It came sooner rather than later. The Union cabinet has given the nod to the creation of Telangana, undeterred by the 60-day agitation against bifurcation in the restive Rayalaseema and coastal Andhra regions. The districts that will comprise Telangana are Adilabad, Karimnagar, Mahabubnagar, Medak, Nizamabad, Nalgonda, Rangareddy, Khammam, Warangal and, yes, Hyderabad. Hyderabad will remain the common capital of the two states—Telangana and Seemandhra (Rayalaseema and coastal Andhra)—for 10 years.
As Union home minister Sushilkumar Shinde announced the decision, Seemandhra protesters watched TV screens with disbelief. Reality, quite evidently, will take longer to sink in for the people of Seemandhra than the two minutes it took Shinde to read out the note.
Telangana supporters, on the other hand, are celebrating. Madhu Yaskhi Goud, a Congress MP, stepped out of the CLP meeting to announce that the Congress had delivered on its promise on Telangana. “Nothing is changing in Hyderabad. Citizens will lead the same kind of life with the same kind of security as earlier. I request all the politicians, including my Congress colleagues in Seemandhra, to stop misleading the people and focus on the future instead.

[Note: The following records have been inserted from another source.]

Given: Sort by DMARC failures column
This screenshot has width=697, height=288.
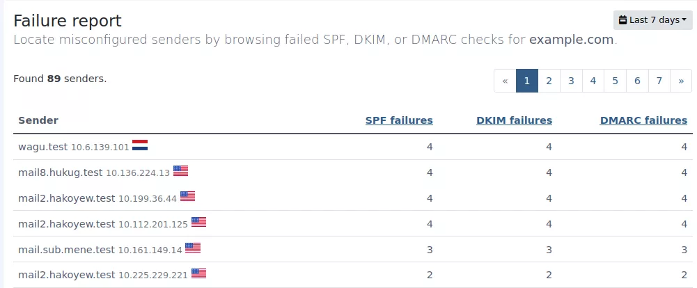Looking at the screenshot, I should click(x=643, y=120).
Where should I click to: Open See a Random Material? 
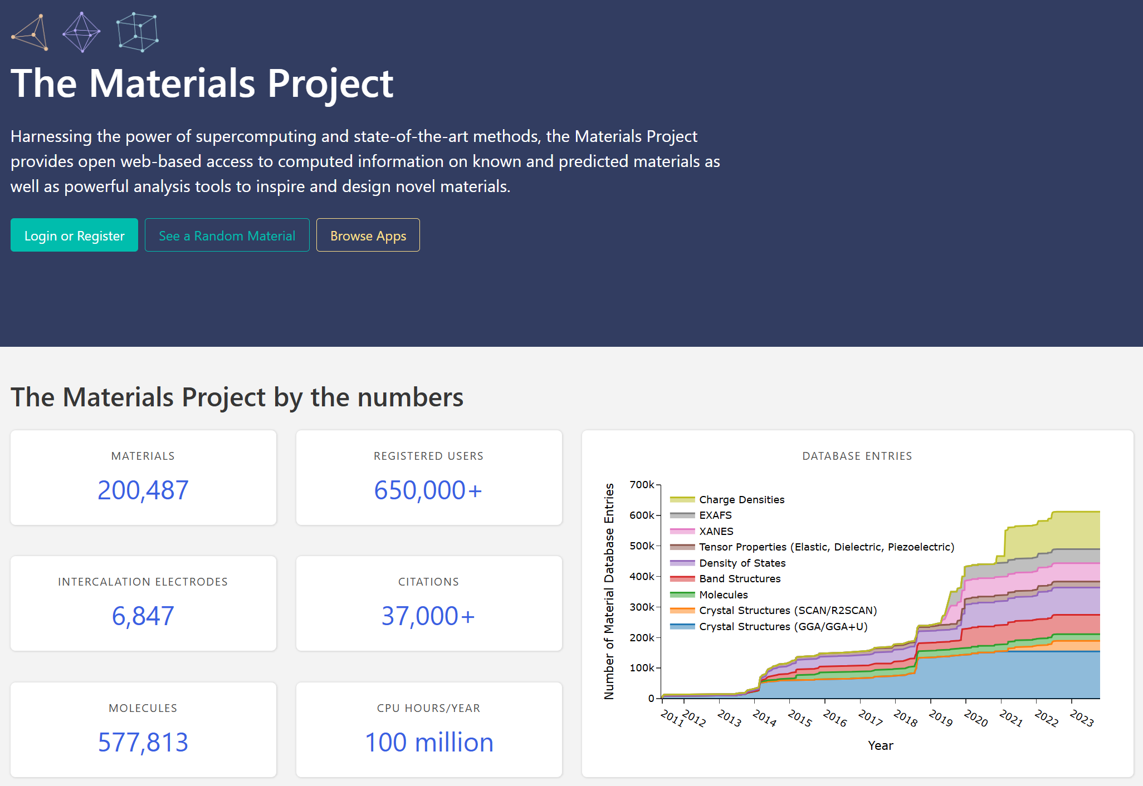point(227,235)
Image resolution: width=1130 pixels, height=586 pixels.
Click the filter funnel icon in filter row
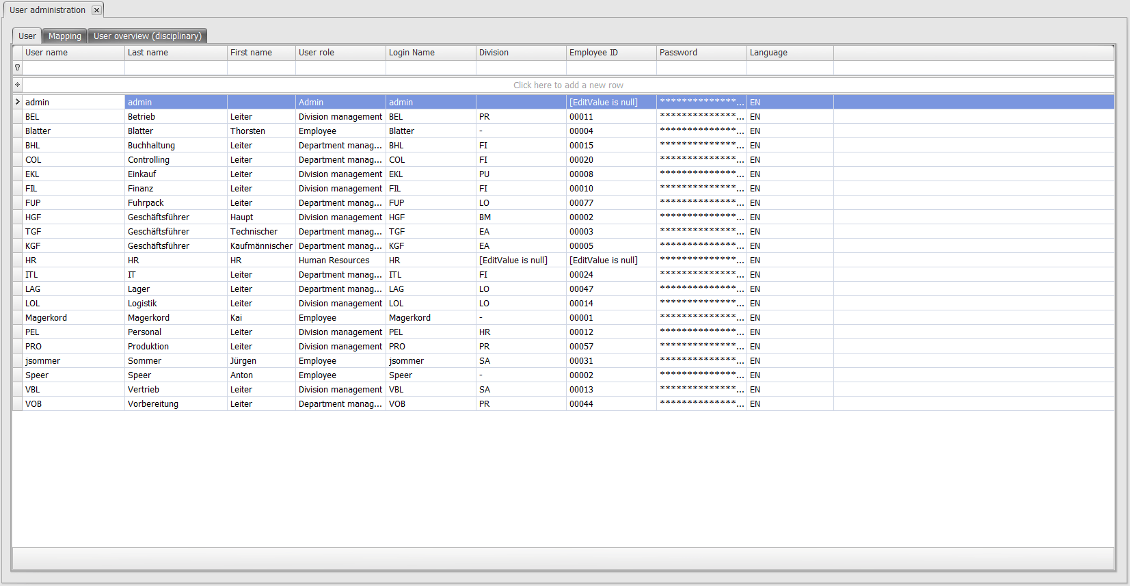[x=17, y=68]
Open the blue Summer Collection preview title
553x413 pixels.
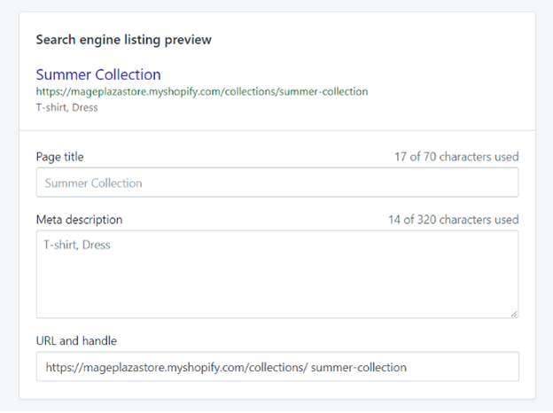(x=98, y=74)
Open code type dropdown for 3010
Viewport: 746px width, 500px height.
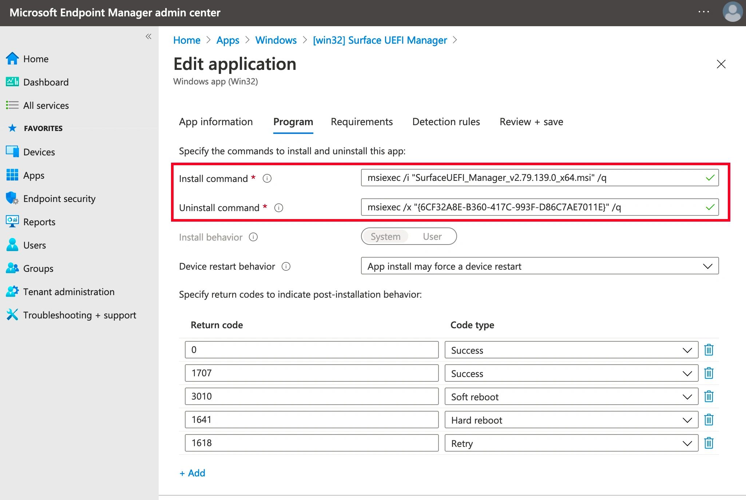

It’s time to celebrate,” he said, beaming.
His appeal to party colleagues from Seemandhra is unlikely to be heeded. They have started resigning in protest. Chief minister Kiran Kumar Reddy, too, had projected himself as a champion of Samaikhyandhra, or undivided Andhra, but the high command was unfazed. Perhaps aware that the Congress had no plans to go slow on Telangana, a section of Kiran’s cabinet—including nine from Seemandhra—have been holding their own meetings, chaired by finance minister Anam Ramnarayana Reddy, and attended by PCC chief Botsa Satyanarayana and Union minister K. Chiranjeevi. They have been the first to adapt to the change and support the Congress decision on creating a Telangana state.
Once the Union cabinet’s decision is conveyed to the president, the next step would be to send it to the state assembly. What would be interesting to watch is whether Kiran does step down and quit the Congress. If that happens, it would be Medak native deputy CM Damodar Rajanarasimha’s day of glory in the assembly when the bill is introduced.
The jubilation in Telangana was offset by flaring tensions across the 13 districts of Seemandhra, where people came on to the streets to voice their outrage. The newly freed YSR Congress president, Jaganmohan Reddy, was quick to call a press meet to rue the “sad situation that has befallen the state”. He lit into the decision in no uncertain terms, thus: “P. Chidambaram gave a hurried statement in 2009 on Telangana to coincide with Sonia Gandhi’s birthday and even now they are proceeding with similar rashness by giving the nod for bifurcation without a bill in the assembly. Both the Telugu Desam and the Congress have sold the state for a few seats,” he said.
By painting a conspiracy between his two big rivals, Jagan naturally aims to harness the anger in Seemandhra. Calling for the immediate resignation of all Seemandhra MPs, Jagan says his chief objective is to ensure that the UPA government falls and is unable to go ahead with this disastrous decision, “which will destroy Andhra Pradesh”.
Before that comes to pass, one spoiler may present itself in the form of a breakaway group in the Congress forming its own party in Seemandhra. This is very possible, if Kiran’s blistering attacks on the Congress are any indication. But as of now, the people of Telangana seem to be winning the match. Whether it is indeed the last ball of the match remains to be seen.